Ayende @ Rahien

Hi!
My name is Oren Eini
Founder of Hibernating Rhinos LTD and RavenDB.
You can reach me by phone or email:

ayende@ayende.com

+972 52-548-6969

, @ Q c

Posts: 10 | Comments: 37

filter by tags archive

Reviewing OSS ProjectWhiteboard Chat–The Select N+1 issue

time to read 3 min | 430 words

As a reminder, I am reviewing the problems that I found while reviewing the Whiteboard Chat project during one of my NHibernate’s Courses. Here is the method:

[Transaction]
[Authorize]
[HttpPost]
public ActionResult GetLatestPost(int boardId, string lastPost)
{
    DateTime lastPostDateTime = DateTime.Parse(lastPost);
    
    IList<Post> posts = 
        _postRepository
        .FindAll(new GetPostLastestForBoardById(lastPostDateTime, boardId))
        .OrderBy(x=>x.Id).ToList();

    //update the latest known post
    string lastKnownPost = posts.Count > 0 ? 
        posts.Max(x => x.Time).ToString()
        : lastPost; //no updates
    
    Mapper.CreateMap<Post, PostViewModel>()
        .ForMember(dest => dest.Time, opt => opt.MapFrom(src => src.Time.ToString()))
        .ForMember(dest => dest.Owner, opt => opt.MapFrom(src => src.Owner.Name));

    UpdatePostViewModel update = new UpdatePostViewModel();
    update.Time = lastKnownPost; 
    Mapper.Map(posts, update.Posts);

    return Json(update);
}

In this post, I am going to discuss the SELECT N+1 issue that exists in this method.

Can you see the issue? It is actually hard to figure out.

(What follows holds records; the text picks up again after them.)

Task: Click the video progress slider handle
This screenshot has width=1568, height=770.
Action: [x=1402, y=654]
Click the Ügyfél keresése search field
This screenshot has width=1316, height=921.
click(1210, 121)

Yep, it is in the Mapper.Map call, for each post that we return, we are going to load the post’s owner, so we can provide its name.

So far, I have had exactly 100% success rate in finding SELECT N+1 issues in any application that I reviewed. To be fair, that also include applications that I wrote.

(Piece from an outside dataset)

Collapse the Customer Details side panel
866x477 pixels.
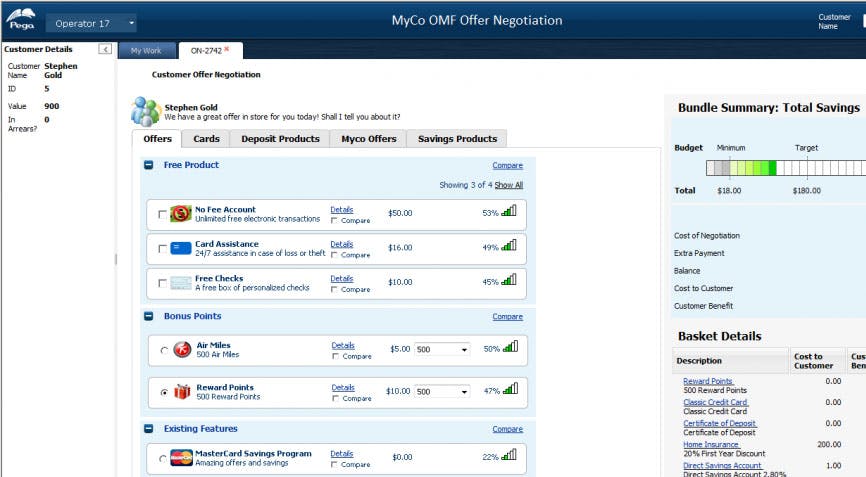104,49
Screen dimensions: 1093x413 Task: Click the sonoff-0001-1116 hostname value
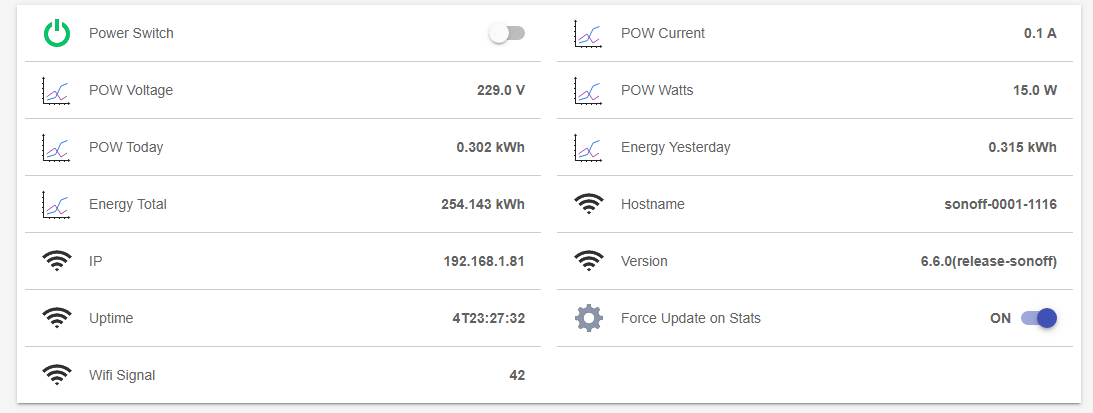coord(1000,204)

And now we get to the real point of this blog post. How do you fix this?

Well, if you were using plain NHibernate, that would have been as easy as adding a Fetch call. But since this application has gone overboard with adopting repository and query objects mode, it is actually not an issue of just fixing this.

Welcome to the re-architecting phase of the project, because your code cannot be fixed to work efficiently.

I’ll discuss this in more details in my next post…

More posts in "Reviewing OSS Project" series:

  1. (15 Mar 2011) Whiteboard Chat–The Select N+1 issue
  2. (14 Mar 2011) Whiteboard Chat–Unbounded Result Sets and Denial of Service Attacks
  3. (11 Mar 2011) Whiteboard Chat–setup belongs in the initializer
  4. (10 Mar 2011) Whitboard Chat–overall design
  5. (09 Mar 2011) Whiteboard Chat

Comments

Paulo Quicoli

I don't see problem about adopting repositories. I want to believe they saw every time they need a post, they need also its owner.

So, maybe, in FindAll implementation they have a Fetch call for that relationship...

Scooletz

@Paulo Quicoli

... or even better: the query object of type GetPostLastestForBoardById can have some Fetch applier, which shows which paths of relations should be considered during query, but

pure ISession is much easier to use though. I took this course in my latest code review of my colleagues' project and it did work. The number of lines of code and the complexity were highly reduced.

Bas
Bas

Looking forward to your next post. I ran into this issue many times.

I dont want to use fetch/thenfetch inside my repository methods because I dont need to fetch it everytime.

Richard Dingwall

This problem has been present in pretty much every NHibernate application I've ever seen.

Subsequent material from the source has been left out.